* start Page *

Lookup performance and buffer usage
Jorg's just written a great post on lookup performance in SSIS http://sqlblogcasts.com/blogs/jorg/archive/2008/10/22/ssis-decrease-your-fact-table-loading-time-up-to-40.aspx
I followed his link to his post on different component types in the data flow
http://sqlblogcasts.com/blogs/jorg/archive/2008/02/27/SSIS-_1320_-Non_2D00_blocking_2C00_-Semi_2D00_blocking-and-Fully_2D00_blocking-components.aspx and
noticed a comment I had made before. On reading the post again I noticed the
"phrase reuse of input buffers". The word reuse is a little misleading. By reuse
I read that the underlying thing is maintained but the data is repopulated. This
isn't quite true in the way I read it. The output buffer of a synchronous
component is the SAME buffer with no changes (except those made by the
component) as the input buffer, whats more if you have additional columns add by
the component, these will be present on the input buffer as well but not
populated.
One of the important design decisions made with SSIS was the copying memory
was expensive. Thus where possible things aren't copied, a buffer is defined at
the start with enough space to store the data needed for the duration of the
buffer through the data flow (until it reaches a asynchronous component). So if
you have a column defined as holding DT_STR(100) then your buffer will be 100
characters wide, even if you only have 1 character being stored. This is because
it is better to pre allocate the space and deal with known fixed lengths than
having to deal with variable lengths and deal with copying data if the values
get longer (aka page splits in SQL)
This is why its important to get your
data types correct with the correct lengths, and also why the csv importer
doesn't just declare all columns as really wide. They try to define the columns
as small as possible so each row in a buffer is as small as possible.
So how does
this affect lookups. While the error output is synchronous with the input to make any
use of the outputs you need to need the two outputs. This involves using the UNION
transform. and this transform is a blocking asynchronous transform, i.e. it COPIES ALL
the data from ALL inputs to another buffer. That means there is a lot of COPYING
going on, and as we said earlier copying is very expensive.

* end Page *

Work instructions:
1. According to the SSIS post, how wide is the buffer for a column defined as DT_STR(100) when only one character is stored?
2. Rewrite the paragraph of the SSIS post that begins "One of the important design decisions" in a shorter form, keeping its main facts.
3. Extract the passage of the SSIS post from "This is why" to "small as possible.", copying it word for word.
These items were taken from a separate source.

* start Provided material *

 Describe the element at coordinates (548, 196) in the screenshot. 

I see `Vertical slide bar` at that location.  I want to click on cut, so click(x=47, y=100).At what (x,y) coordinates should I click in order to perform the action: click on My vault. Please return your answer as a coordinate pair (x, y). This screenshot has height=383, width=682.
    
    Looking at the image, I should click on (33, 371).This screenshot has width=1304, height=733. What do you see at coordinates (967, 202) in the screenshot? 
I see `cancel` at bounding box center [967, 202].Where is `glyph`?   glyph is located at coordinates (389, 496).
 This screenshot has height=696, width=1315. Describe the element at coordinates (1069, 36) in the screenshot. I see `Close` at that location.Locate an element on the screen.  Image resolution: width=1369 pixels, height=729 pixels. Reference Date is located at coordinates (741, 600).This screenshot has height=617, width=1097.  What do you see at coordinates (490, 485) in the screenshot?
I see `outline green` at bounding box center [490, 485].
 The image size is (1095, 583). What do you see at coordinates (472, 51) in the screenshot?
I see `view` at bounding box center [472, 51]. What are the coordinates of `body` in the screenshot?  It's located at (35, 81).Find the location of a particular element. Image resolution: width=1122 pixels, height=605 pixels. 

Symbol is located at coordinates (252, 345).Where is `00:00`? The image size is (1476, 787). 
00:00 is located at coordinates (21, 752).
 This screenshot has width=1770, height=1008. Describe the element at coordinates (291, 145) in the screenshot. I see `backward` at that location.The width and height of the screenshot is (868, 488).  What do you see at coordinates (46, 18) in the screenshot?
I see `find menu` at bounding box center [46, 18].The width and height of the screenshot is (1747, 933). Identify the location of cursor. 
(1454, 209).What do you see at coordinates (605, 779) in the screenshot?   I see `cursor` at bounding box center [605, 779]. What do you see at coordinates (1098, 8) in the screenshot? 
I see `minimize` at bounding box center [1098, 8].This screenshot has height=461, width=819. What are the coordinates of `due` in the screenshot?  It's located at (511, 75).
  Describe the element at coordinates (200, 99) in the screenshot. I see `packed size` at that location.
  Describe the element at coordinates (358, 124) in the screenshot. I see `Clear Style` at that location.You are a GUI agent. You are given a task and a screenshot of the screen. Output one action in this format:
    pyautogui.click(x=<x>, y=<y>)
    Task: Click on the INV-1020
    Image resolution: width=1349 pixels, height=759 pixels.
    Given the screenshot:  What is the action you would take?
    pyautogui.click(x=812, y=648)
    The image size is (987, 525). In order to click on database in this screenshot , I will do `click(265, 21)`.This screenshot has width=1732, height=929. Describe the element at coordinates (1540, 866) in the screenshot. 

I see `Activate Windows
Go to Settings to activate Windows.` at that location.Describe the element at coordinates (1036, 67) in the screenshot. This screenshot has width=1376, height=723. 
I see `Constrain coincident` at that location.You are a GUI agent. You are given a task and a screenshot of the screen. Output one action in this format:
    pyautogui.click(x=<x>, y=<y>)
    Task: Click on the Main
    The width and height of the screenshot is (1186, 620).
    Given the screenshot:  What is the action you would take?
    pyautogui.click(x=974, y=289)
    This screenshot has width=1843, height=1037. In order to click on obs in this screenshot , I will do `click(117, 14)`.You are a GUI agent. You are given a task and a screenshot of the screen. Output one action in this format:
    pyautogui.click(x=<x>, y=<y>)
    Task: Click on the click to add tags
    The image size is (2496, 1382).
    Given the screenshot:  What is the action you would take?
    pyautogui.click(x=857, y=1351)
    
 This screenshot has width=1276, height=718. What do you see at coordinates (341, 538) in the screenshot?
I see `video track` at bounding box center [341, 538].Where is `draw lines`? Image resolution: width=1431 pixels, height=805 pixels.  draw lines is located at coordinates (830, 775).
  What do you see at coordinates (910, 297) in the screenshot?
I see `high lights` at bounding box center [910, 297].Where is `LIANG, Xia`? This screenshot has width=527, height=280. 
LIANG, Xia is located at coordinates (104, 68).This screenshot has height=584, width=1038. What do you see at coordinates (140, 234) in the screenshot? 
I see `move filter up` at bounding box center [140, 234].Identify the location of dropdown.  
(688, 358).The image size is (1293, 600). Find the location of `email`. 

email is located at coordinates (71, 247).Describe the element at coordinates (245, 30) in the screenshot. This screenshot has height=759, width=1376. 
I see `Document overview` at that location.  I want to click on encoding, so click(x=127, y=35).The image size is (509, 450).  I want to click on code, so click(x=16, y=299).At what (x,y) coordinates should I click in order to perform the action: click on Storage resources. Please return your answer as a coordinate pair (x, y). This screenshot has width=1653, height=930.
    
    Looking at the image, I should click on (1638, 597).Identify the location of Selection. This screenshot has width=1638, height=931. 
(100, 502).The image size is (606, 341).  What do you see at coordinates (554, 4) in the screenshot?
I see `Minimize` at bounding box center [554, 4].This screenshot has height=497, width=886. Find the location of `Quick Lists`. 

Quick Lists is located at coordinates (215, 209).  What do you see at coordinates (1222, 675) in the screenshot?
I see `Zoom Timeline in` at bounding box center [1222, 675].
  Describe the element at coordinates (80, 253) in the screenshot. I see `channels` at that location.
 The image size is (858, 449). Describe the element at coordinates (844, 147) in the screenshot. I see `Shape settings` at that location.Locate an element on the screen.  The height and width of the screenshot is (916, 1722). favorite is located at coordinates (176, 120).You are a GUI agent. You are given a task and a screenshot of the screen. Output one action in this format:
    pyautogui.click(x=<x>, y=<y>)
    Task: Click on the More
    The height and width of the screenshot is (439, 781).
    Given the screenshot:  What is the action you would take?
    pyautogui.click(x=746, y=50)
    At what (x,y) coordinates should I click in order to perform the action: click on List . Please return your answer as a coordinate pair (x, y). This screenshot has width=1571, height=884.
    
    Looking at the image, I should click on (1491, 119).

* end Provided material *

Problem solutions:
1. The buffer is 100 characters wide.

2. SSIS was designed on the view that copying memory is expensive, so data is not copied where possible. A buffer is defined at the start with enough space for the data it needs on its way through the data flow, until it reaches an asynchronous component. A DT_STR(100) column therefore makes the buffer 100 characters wide even when only one character is stored. Pre-allocating known fixed lengths is better than handling variable lengths and copying data when values get longer, which is similar to page splits in SQL.

3.
This is why its important to get your
data types correct with the correct lengths, and also why the csv importer
doesn't just declare all columns as really wide. They try to define the columns
as small as possible so each row in a buffer is as small as possible.